Pompe de prairie - photo SIAES

Comment s’opèrent les travaux ?
 
Ils sont menés par tranche, de l’amont vers l’aval et sur 6 années. En ce moment nous travaillons sur Percy-Hambye et nous préparons Hambye-Gavray. Nous menons systématiquement une concertation avec tous les riverains de janvier à mai avant mise en œuvre à l’automne. Ce qui nous permet de signer entre temps des conventions, parce qu’aucune intervention ne peut se faire sans leur accord.
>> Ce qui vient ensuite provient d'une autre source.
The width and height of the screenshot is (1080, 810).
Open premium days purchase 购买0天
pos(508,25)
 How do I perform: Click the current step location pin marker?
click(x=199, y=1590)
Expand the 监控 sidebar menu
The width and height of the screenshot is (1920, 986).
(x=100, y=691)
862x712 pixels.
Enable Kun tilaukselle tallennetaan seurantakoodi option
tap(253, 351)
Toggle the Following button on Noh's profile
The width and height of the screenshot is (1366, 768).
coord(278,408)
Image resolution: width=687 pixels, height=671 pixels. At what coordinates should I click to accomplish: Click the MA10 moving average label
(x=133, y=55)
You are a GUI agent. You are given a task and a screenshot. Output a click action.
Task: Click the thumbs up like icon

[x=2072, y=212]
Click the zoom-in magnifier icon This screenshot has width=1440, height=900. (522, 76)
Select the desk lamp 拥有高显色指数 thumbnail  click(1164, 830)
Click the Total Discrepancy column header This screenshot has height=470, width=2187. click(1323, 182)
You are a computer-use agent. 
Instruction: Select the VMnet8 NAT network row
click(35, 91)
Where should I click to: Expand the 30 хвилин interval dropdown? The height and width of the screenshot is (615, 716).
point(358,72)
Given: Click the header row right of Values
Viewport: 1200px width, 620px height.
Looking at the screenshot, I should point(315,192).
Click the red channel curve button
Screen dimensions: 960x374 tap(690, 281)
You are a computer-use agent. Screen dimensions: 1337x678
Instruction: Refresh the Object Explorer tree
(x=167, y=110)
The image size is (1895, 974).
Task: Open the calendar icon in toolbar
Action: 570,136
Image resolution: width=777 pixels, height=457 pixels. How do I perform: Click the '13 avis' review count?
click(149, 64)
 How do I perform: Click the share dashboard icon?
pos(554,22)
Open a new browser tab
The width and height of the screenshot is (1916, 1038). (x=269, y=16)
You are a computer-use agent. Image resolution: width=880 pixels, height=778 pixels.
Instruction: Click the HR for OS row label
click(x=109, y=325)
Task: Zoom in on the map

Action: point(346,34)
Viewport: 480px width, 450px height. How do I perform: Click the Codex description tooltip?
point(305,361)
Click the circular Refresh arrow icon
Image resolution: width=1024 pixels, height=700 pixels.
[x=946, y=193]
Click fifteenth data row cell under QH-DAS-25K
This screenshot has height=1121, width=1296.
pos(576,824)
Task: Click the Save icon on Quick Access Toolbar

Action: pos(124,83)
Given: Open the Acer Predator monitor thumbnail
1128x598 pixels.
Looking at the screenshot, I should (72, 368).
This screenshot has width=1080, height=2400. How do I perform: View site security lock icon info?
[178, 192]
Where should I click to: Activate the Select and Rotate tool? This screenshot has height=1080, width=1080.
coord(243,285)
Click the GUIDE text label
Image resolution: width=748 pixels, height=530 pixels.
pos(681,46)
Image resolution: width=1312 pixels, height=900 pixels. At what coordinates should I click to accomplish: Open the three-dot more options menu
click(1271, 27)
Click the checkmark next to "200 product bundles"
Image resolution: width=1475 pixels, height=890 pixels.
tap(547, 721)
Le Syndicat a décidé avec ses partenaires (Agence de l’Eau et Conseil Régional de Basse-Normandie) de financer 100% des travaux ce qui n’est pas toujours le cas sur d’autres bassins versants et qui facilite largement les choses. En contrepartie, le riverain s’engage à entretenir tout ce qui est réalisé et à ne pas retailler la végétation sur les berges, sauf nécessité absolue.
 
En quoi consistent-ils ?
 
Les travaux ont un double objectif.

D’une part, remédier à l’absence d’entretien de la végétation des berges  (recépage, éclaircissement de la végétation, extraction des embâcles perturbateurs, abattage d’arbres morts ou menaçant de tomber, débroussaillage partiel, lutte contre les espèces invasives et inappropriées, plantation, lutte contre l’érosion).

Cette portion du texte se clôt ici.